Pictures are to be left out, and the rest of the records reproduced exactly.

━━ DATA PROVIDED ━━

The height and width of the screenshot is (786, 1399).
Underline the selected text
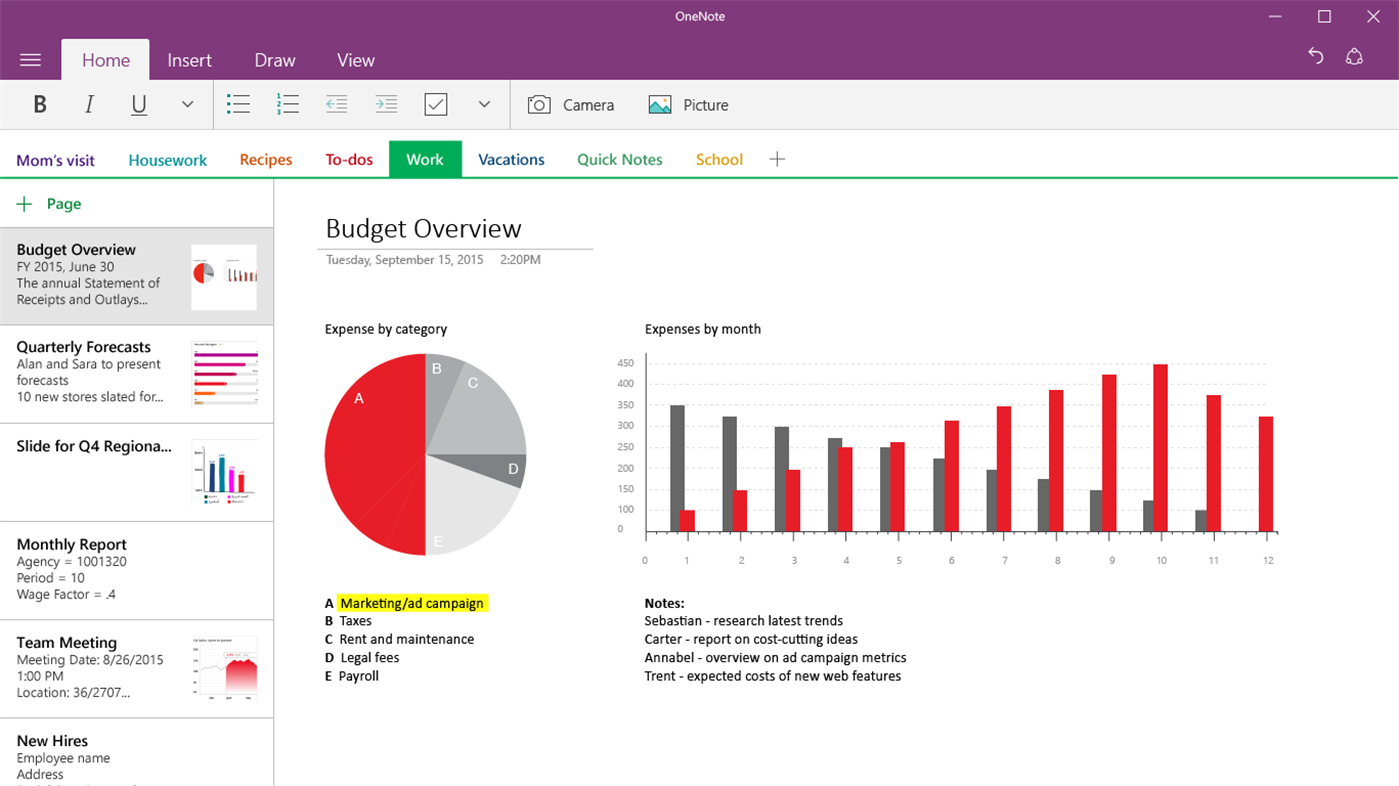coord(139,105)
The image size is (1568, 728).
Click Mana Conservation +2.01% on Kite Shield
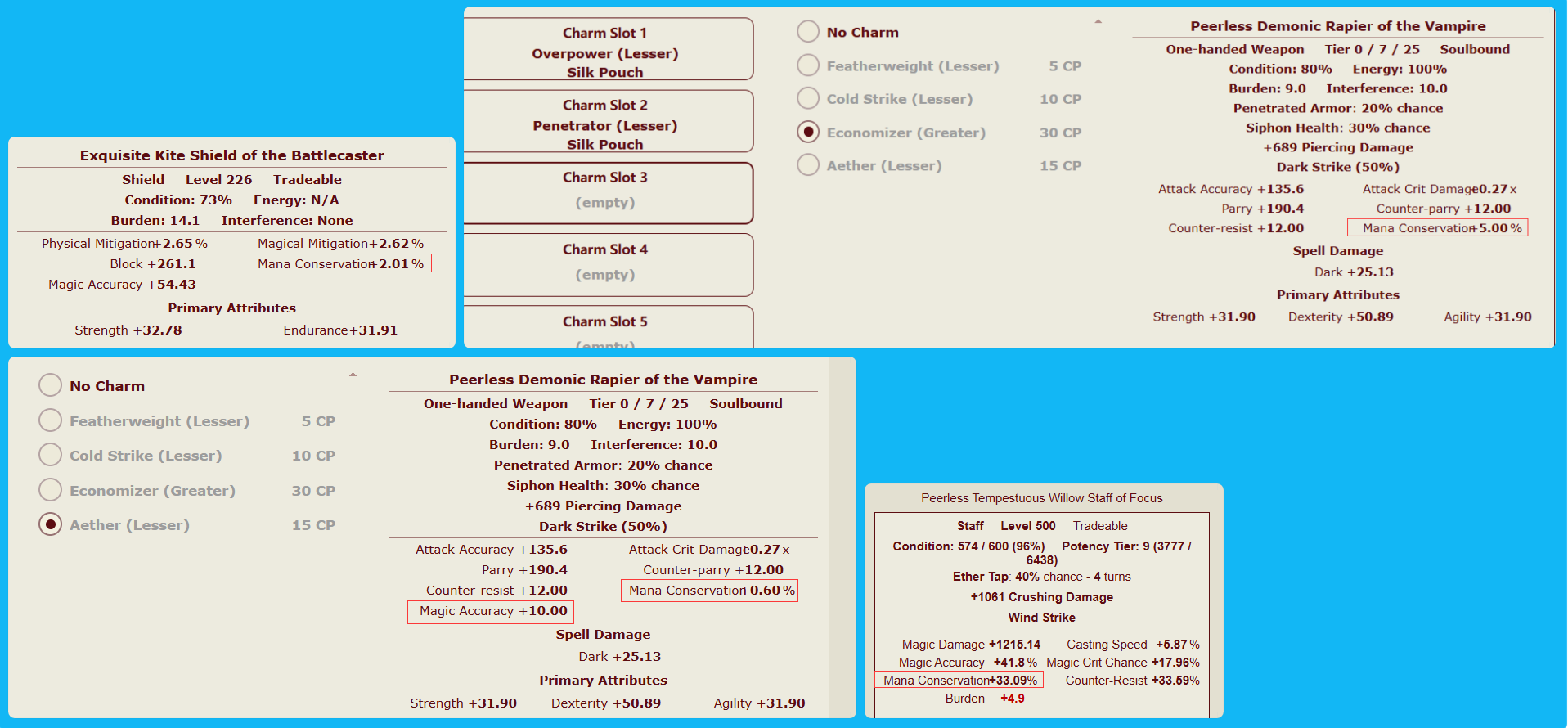tap(335, 263)
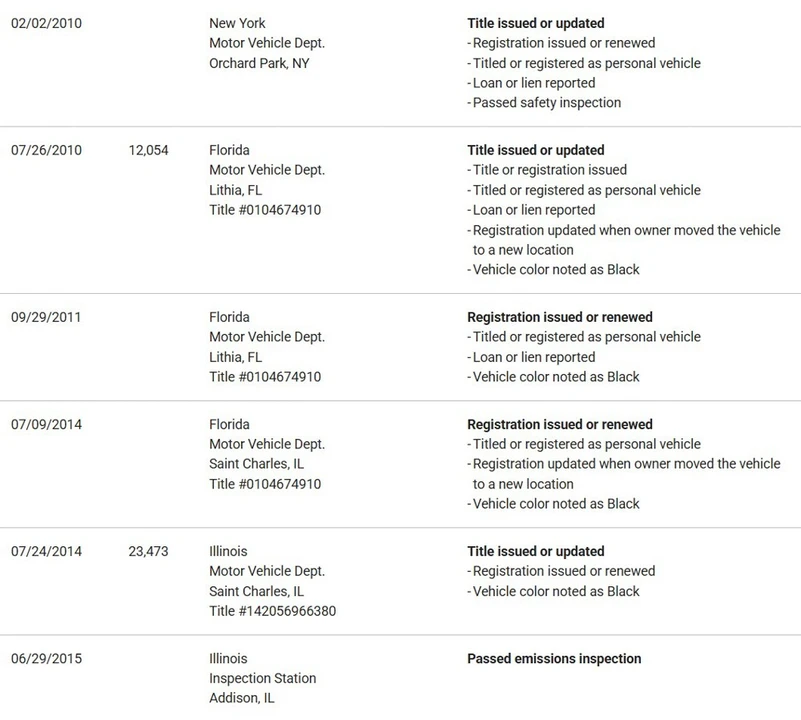Select the 12,054 mileage reading
Image resolution: width=801 pixels, height=720 pixels.
point(149,150)
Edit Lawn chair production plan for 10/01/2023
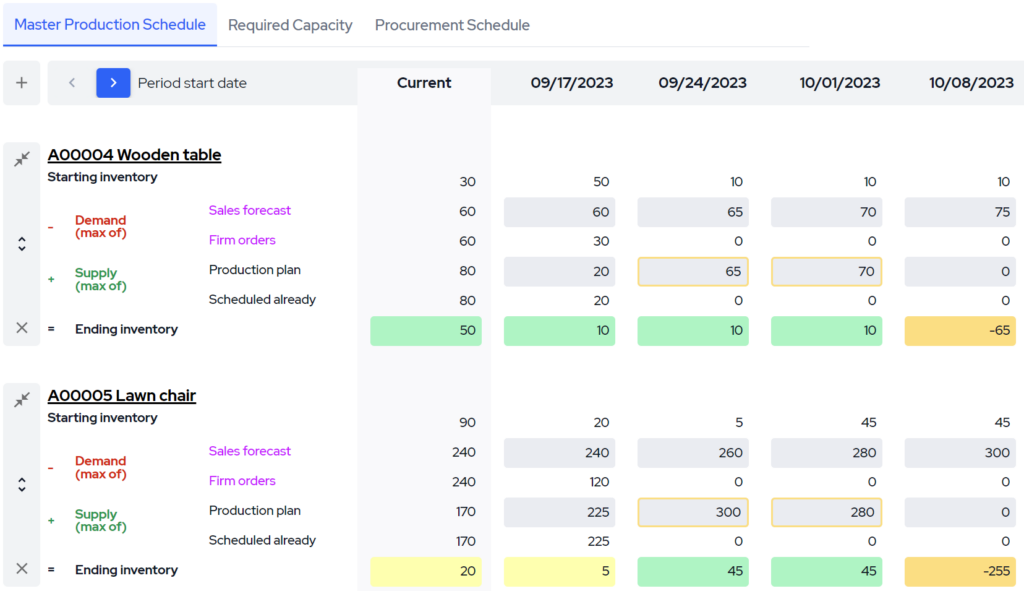 pyautogui.click(x=826, y=512)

━━━

> [TASK ANSWER]
The height and width of the screenshot is (786, 1399).
Underline the selected text
coord(139,105)
The image size is (1568, 728).
Click Mana Conservation +2.01% on Kite Shield
tap(335, 263)
Select the 12,054 mileage reading
Image resolution: width=801 pixels, height=720 pixels.
point(149,150)
Edit Lawn chair production plan for 10/01/2023
 pyautogui.click(x=826, y=512)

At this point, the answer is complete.